Gothic Art and Style

Architecture identifies Gothic Style. Just think of breath-taking cathedrals, mounting pillars, soaring vaults. It pays, though, to think of it as the physical expression of a special theological motive, the transgressing soul climbing through the Heavens. As such, it marked a plethora of other – minor – art forms.

Painting of the Cathedral in Reims by Domenico Quaglio c. 1787. Notice the towering size of the edifice compared to the surrounding houses. Source: Wikipedia
Painting of the Cathedral in Reims by Domenico Quaglio c. 1787. Notice the towering size of the edifice compared to the surrounding houses. Source: Wikipedia

Gothic architecture was the predominant art-form in 13th–15th century Europe. It arose out of the attempts of the medieval builder to lift massive masonry vaults over wide spans without causing the downward and outward pressures threatening to collapse the walls in an outward movement – such as happened in 1284 at Beauvais, when some of the vaultings in the choir fell causing an uproar in the international guild of masons; and perhaps, a turn towards less spectacular building projects. The significant constructional element in this new and innovative way of building large monuments was the invention of the ribbed vault, which was first applied in the rebuilding of the Cathedral of St. Denis in 1140. With its dispersion of the weight to the ribs, these might be supported by pillars and piers, which would replace the continuous thick walls. In between the pillars, light could be channelled through the impressive windows, graciously decorated with elaborately stained glass. The primary example of this – the Rayonnant or decorated Gothic style – is the Sainte Chapelle in Paris. With its jewel-like character, it seems to enshrine the visitor together with its most famous relic, the Crown of Thorns. Later, the style became even more flamboyant. We know this from numerous town- and guild-halls from the 15th century.
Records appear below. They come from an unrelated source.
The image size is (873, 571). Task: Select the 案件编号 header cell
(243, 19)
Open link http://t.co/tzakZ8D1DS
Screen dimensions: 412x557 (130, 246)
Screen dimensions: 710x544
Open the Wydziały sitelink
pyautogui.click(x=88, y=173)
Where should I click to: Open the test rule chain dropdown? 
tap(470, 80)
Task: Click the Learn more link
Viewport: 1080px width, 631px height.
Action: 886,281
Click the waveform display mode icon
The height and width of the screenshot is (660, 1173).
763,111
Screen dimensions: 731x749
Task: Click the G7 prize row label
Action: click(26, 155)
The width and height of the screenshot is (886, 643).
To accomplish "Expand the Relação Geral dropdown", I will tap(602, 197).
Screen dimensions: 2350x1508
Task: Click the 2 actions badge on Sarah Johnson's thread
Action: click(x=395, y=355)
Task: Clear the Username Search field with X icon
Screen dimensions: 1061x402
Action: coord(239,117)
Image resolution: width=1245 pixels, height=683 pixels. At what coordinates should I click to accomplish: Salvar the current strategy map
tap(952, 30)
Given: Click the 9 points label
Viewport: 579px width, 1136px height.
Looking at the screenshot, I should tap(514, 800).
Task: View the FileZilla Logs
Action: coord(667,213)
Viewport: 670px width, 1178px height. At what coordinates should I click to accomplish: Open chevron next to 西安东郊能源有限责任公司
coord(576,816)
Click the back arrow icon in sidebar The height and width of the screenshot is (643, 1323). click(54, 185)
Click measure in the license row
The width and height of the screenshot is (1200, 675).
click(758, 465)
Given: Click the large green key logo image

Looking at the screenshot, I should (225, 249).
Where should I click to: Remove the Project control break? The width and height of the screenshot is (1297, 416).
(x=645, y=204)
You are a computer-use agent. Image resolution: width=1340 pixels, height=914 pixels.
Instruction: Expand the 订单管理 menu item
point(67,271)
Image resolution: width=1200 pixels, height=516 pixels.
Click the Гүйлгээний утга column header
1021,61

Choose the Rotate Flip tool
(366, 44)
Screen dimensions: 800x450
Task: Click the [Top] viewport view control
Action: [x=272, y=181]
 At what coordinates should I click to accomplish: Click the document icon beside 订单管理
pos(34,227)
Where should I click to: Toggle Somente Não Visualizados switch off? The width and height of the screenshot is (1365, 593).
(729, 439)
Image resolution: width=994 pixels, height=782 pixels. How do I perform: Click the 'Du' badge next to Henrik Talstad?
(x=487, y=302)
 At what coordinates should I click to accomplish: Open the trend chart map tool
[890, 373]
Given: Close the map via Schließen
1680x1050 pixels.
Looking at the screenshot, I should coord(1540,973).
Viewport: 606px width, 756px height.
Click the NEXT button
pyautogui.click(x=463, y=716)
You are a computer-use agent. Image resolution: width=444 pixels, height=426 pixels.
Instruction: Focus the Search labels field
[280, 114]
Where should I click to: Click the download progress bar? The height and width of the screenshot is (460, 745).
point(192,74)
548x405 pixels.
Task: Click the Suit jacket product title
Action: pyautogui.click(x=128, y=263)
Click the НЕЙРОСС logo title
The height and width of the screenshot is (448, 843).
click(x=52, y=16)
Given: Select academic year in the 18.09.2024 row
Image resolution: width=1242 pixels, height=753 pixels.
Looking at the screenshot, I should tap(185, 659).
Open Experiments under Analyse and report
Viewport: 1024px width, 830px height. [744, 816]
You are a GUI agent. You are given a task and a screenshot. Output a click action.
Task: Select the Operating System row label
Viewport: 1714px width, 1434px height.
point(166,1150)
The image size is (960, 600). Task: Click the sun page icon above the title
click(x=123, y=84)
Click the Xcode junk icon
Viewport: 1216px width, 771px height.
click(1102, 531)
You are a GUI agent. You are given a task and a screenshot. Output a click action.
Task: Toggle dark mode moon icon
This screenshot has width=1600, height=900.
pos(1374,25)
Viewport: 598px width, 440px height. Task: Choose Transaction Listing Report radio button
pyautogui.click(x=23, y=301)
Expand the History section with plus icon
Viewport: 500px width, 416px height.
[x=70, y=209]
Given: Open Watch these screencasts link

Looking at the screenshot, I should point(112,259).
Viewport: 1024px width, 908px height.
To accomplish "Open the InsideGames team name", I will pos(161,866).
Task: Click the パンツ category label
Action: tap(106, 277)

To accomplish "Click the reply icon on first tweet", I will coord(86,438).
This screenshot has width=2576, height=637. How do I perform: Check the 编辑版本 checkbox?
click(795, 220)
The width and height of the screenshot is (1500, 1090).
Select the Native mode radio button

Detail from the interior of the Saint Etienne Cathedral, Beauvais, France.
Detail from the interior of the Saint Etienne Cathedral, Beauvais, France

However, Gothic cathedrals and later chapels were just one of the many Gothic pieces of art, which came to dominate the period. Reliquaries, altars, retables, tombs, fonts, pulpits, stalls, sculptures, ivories, manuscript covers and paintings as well as textiles all came to represent a kind of “micro-architecture”, typically featuring scenes framed or traced by pillars, buttresses and ribbed vaults.

Albeit these obejcts appear to have always been based on strict geometry, deft implementation of optical and colouristic elements overcame this, in the creation of micro-worlds or spectacles, inhabited by people gripped by all the spectres of emotion as may be seen in the famous Reliquary of the Holy Sepulchre from Pamplona.

We know from contracts that a dividing line was seldom drawn between metalwork, carpentry, and construction. This furthered dissemination of the artistic ideas from France and outwards to the peripheries to the north and east. As did the use of architectural drawing on parchement.

Gradually, through this diffusion of minor decorative pieces of art, Gothic also came to represent a particular idea of how to dress and comport yourself in gliding vertical movements enshrined in the tableaus of the courtly romances depicted on ivory caskets, jewellery and other objects of art.

In the end, the Gothic style gave away to the Renaissance, known to have designated the art form as precisely “Gothic”, that is quaint and barbarous.

The Idea of the Gothic

Reliquary of the Holy Sepulchre from the Cathedral in Pamploma. Source: Wikipedia
Reliquary of the Holy Sepulchre from the Cathedral in Pamploma. Source: Wikipedia

We may identify Gothic Art with cathedrals like those of St. Denis and later Reims, Amiens, Bourges, Chartres, Beauvais, Lincoln, Westminster and Cologne. The fact remains, however, that Gothic aesthetics was more visually present in the numerous pieces of decorative art as well as in literary renditions, found in poetry and novels in the later Middle Ages. We may think of the phantasmagoria of the grail and the temples erected to hide it from the unjustified. But also the rendition of the Heavenly Jerusalem in liturgies as well as in later poetry, like The Pearl. Another genre, Gothic in its inner core, is mysterious writing like “the Cloud of unknowing” offering a way into the mysterious “beyond” – through contemplation, ascension, transformation and finally transcendence and revelation.